Freeling’s Grind at Georgia Turned Him Into a Star
Monroe Freeling arrived in Athens as a highly touted four-star recruit. He spent his first two seasons sharpening technique and adding strength. When the spotlight hit in 2025, he owned it. The 6-foot-7, 315-pounder started 13 games at left tackle, earned Second-Team All-SEC honors, and allowed just one sack across nearly 900 snaps. Georgia’s line ranked among the SEC’s best in sacks allowed. Week after week he stared down the conference’s fastest edge rushers and refused to budge. You could see the confidence grow with every rep. That’s not a flash-in-the-pan performance. That’s a guy who earned every snap the hard way.
Athleticism That Pops Off the Tape and the Stopwatch
Freeling’s testing numbers back up the film. He ran a 4.93-second 40-yard dash at 315 pounds. His Relative Athletic Score sits at an eye-popping 9.99 — one of the highest marks for offensive tackles in years. Berry has always chased traits like this. Size, speed, and explosion in one package. In a league that prizes mobility up front, Freeling gives the Browns a left tackle who can slide, mirror, and recover with the best of them. He’s raw in spots, sure. But the ceiling is franchise-tackle high.
“The SEC threw everything at me every Saturday. I learned how to stay patient, stay balanced, and finish every block. I’m ready to do the same thing on Sundays for a long time.” — Monroe Freeling, Georgia OT
Perfect Marriage With Cleveland’s Outside-Zone Attack
Kevin Stefanski’s offense lives on movement and precision. Guards pull, tackles reach, and everyone climbs to the second level. Freeling thrives in exactly that environment. He executes combo blocks smoothly, maintains leverage in space, and cuts off pursuit angles with ease. Watch him on film — he doesn’t just engage defenders. He controls them and creates running lanes that weren’t there a beat earlier. Pair him with the new interior pieces and Tytus Howard, and the Browns suddenly own the line of scrimmage on both sides of the ball.

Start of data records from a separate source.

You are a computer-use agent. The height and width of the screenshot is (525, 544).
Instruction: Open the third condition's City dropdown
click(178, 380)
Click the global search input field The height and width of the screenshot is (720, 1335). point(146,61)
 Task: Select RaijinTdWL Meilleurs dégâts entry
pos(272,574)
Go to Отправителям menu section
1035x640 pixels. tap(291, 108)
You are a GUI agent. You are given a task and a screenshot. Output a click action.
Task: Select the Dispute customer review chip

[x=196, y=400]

Stability That Protects the Quarterbacks for Years
Deshaun Watson returns this season. Young talent sits behind him. The last thing Cleveland can afford is another revolving door at left tackle. Freeling offers more than upside — he brings a proven floor from high-level competition. He already neutralized top pass rushers in the SEC. That experience translates. Draft him early, develop him with the veterans already in place, and the Browns lock in blindside protection for the next decade. It’s the kind of move that ripples through the entire offense.
You could almost feel the Dawg Pound buzzing already. Picture FirstEnergy Stadium on a crisp fall Sunday. Freeling steps onto the field in brown and orange, the line fires off the ball together, and the run game suddenly looks unstoppable. That vision isn’t hype. It’s the payoff from smart free-agency moves and one precise draft selection.
What Comes Next for Cleveland’s Draft Board
The Browns hold a high pick and a clear mission. They rebuilt the interior. They added veteran toughness. Now they finish the job. Monroe Freeling isn’t a depth piece or a project. He’s the long-term left tackle who completes the overhaul and gives the offense the protection it needs to contend. If Berry pulls the trigger on this Georgia Bulldog, Cleveland’s offensive line goes from solid to scary. The path is right there. All they have to do is take it.